The orchestrator service 120 may perform a step 316 of determining if the first overlay tunnel 210A is still disconnected. The monitoring data may be analyzed to check if connectivity has been restored from the branch 204 to the primary data center 208A. If the first overlay tunnel 210A is still disconnected, the orchestrator service 120 returns to step 314 to continue monitoring the first overlay tunnel 210A.

If the first overlay tunnel 210A is no longer disconnected, indicating that connectivity has been restored, the orchestrator service 120 returns to step 302. This allows the orchestrator service 120 to revert to using the primary data center 208A for routing traffic from the branch 204. The orchestrator service 120 may direct the primary data center 208A to resume advertising routes, which may include advertising the routes to the primary data center 208A, triggering aggregation and forwarding to the core 206. At the same time, these routes may be withdrawn from the secondary data center 208B. This may occur potentially after another hold time to ensure stability.

FIG. 4 is a flow diagram of an SD-WAN load balancing method 400, according to some implementations. The SD-WAN load balancing method 400 will be described in conjunction with the network system 100 of FIG. 1 and the SD-WAN configuration 200 of FIGS. 2A-2B. The SD-WAN load balancing method 400 may be implemented by the orchestrator service 120.

The orchestrator service 120 may perform a step 402 of configuring an overlay network 112 to logically connect a first data center 208A, a second data center 208B, a core 206, and a branch 204. The branch 204 may be one of a plurality of geographically distributed branches, and the overlay network 112 may be a software-defined wide area network (SD-WAN) that logically connects the geographically distributed branches 204. The first data center 208A may include first routing equipment, the second data center 208B may include second routing equipment, the core 206 may include third routing equipment, and the third routing equipment may have a smaller routing table capacity than the first routing equipment and the second routing equipment.

The orchestrator service 120 may perform a step 404 of directing the first data center 208A to advertise routes of the overlay network 112 to the core 206. The routes may be associated with the branch 204. The routes advertised by the first data center 208A may establish a routing path 114 for traffic from the branch 204 through a first overlay tunnel 210A between the branch 204 and the first data center 208A. The branch 204 may include a client, the core 206 may include an application server, and the routing path 114 may connect the client to the application server.

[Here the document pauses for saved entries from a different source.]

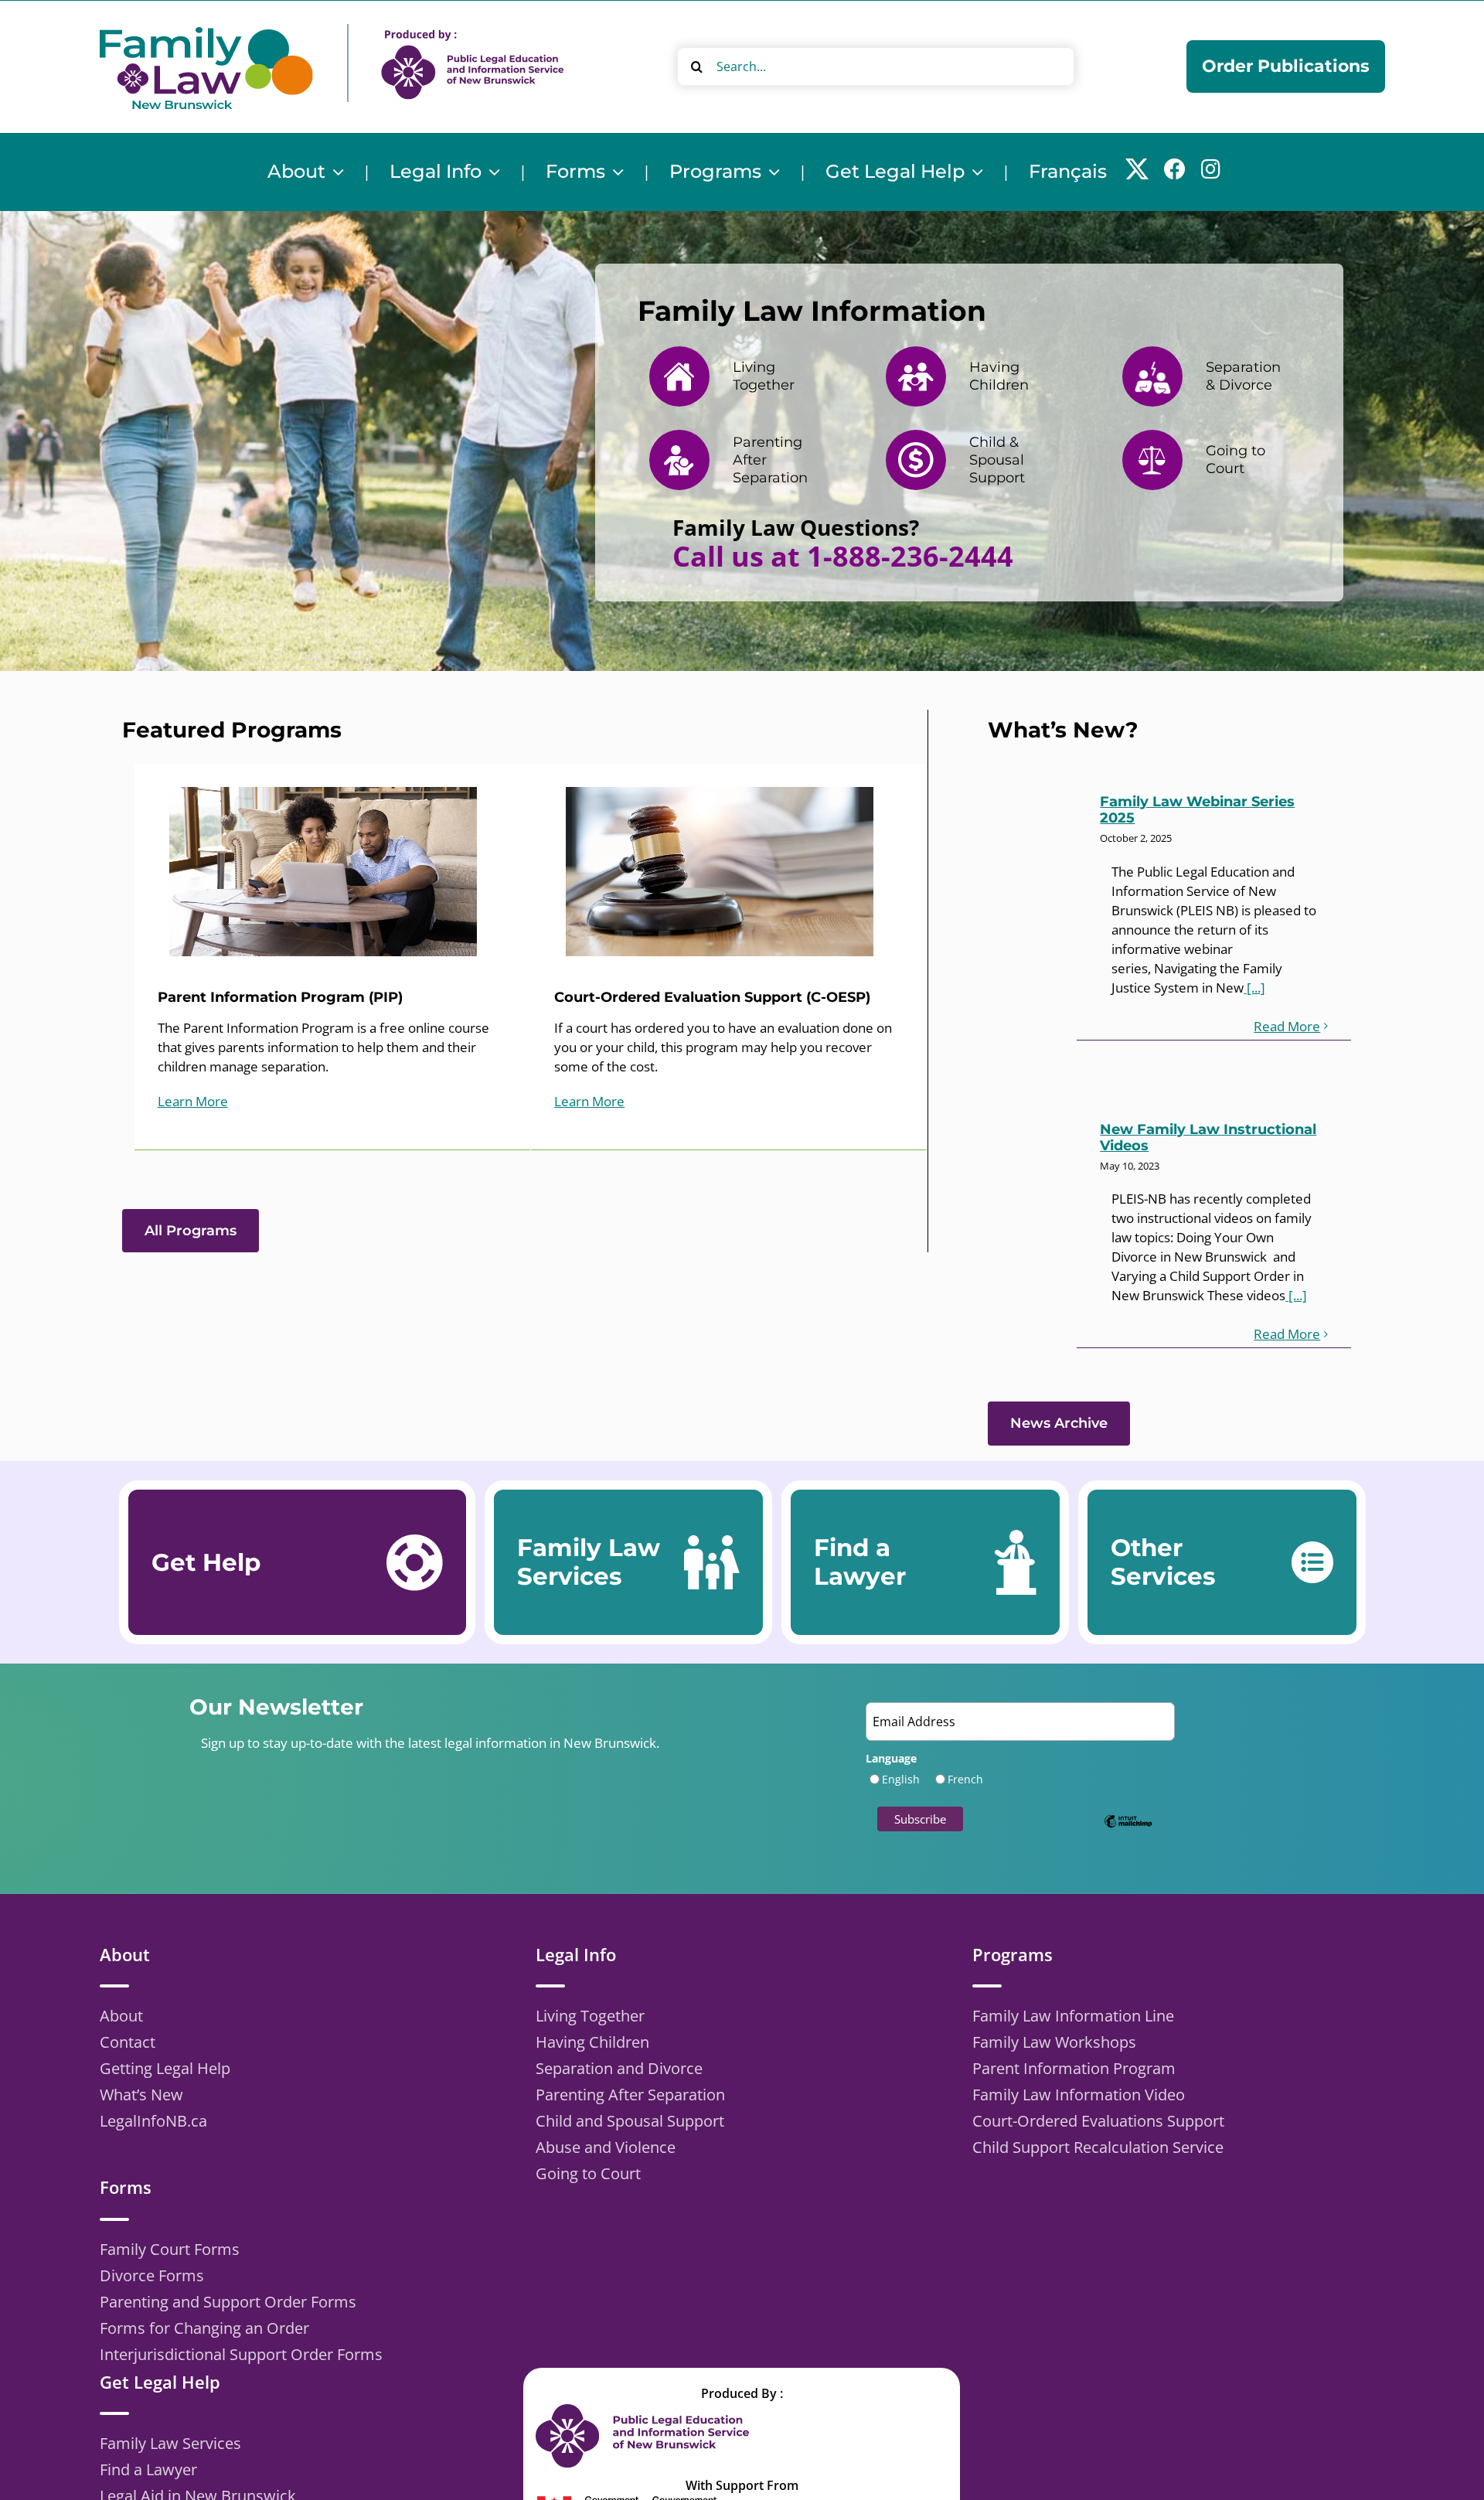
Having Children (592, 2042)
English (901, 1779)
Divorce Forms (152, 2275)
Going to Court (588, 2173)
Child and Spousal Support (630, 2120)
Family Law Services (170, 2443)
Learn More (193, 1101)
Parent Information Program (1074, 2068)
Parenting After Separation (630, 2094)
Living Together (590, 2015)
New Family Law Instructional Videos (1208, 1138)
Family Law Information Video (1078, 2094)
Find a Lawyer (148, 2469)
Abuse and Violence (606, 2147)
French (965, 1779)
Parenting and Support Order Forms (228, 2301)
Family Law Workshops (1054, 2042)
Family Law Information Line (1073, 2015)
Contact (127, 2042)
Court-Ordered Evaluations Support (1098, 2120)
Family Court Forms (170, 2249)
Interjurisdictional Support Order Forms (241, 2354)
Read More (1287, 1026)
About (121, 2015)
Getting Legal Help (165, 2068)
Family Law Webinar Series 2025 (1197, 810)
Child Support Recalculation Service (1098, 2147)
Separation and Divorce (619, 2068)
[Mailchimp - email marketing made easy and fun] (1128, 1832)
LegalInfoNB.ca (153, 2120)
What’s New (141, 2094)
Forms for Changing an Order (204, 2328)
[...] (1254, 987)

In some implementations, the orchestrator service 120 may perform a step of configuring the first data center 208A to aggregate the routes of the overlay network 112 before advertising the routes of the overlay network 112 to the core 206. The routes of the overlay network 112 may be within one of a plurality of virtual routing and forwarding segments of the overlay network 112.

The orchestrator service 120 may perform a step 406 of monitoring the first overlay tunnel 210A for a loss of connectivity. This monitoring may include monitoring a status of the first overlay tunnel 210A.

The orchestrator service 120 may perform a step 408 of detecting the loss of connectivity of the first overlay tunnel 210A. In some implementations, after detecting the loss of connectivity, the orchestrator service 120 may wait for a predetermined hold time or a randomized hold time before proceeding to the next step. The randomized hold time may be generated by adding a random offset to a predetermined hold time.

In response to detecting the loss of connectivity of the first overlay tunnel 210A, the orchestrator service 120 may perform a step 410 of directing the second data center 208B to advertise the routes of the overlay network 112 to the core 206. The routes advertised by the second data center 208B may reestablish the routing path 114 for traffic from the branch 204 through a second overlay tunnel 210B between the branch 204 and the second data center 208B. The first overlay tunnel 210A and the second overlay tunnel 210B may be virtual private network tunnels which are different from one another.

After directing the second data center 208B to advertise the routes, the orchestrator service 120 may continue to monitor the first overlay tunnel 210A for a restoration of connectivity. Upon detecting the restoration of connectivity of the first overlay tunnel 210A, the orchestrator service 120 may direct the second data center 208B of the overlay network 112 to stop advertising the routes of the overlay network 112 to the core 206 of the overlay network 112. This may include withholding or withdrawing routes from the second data center 208B.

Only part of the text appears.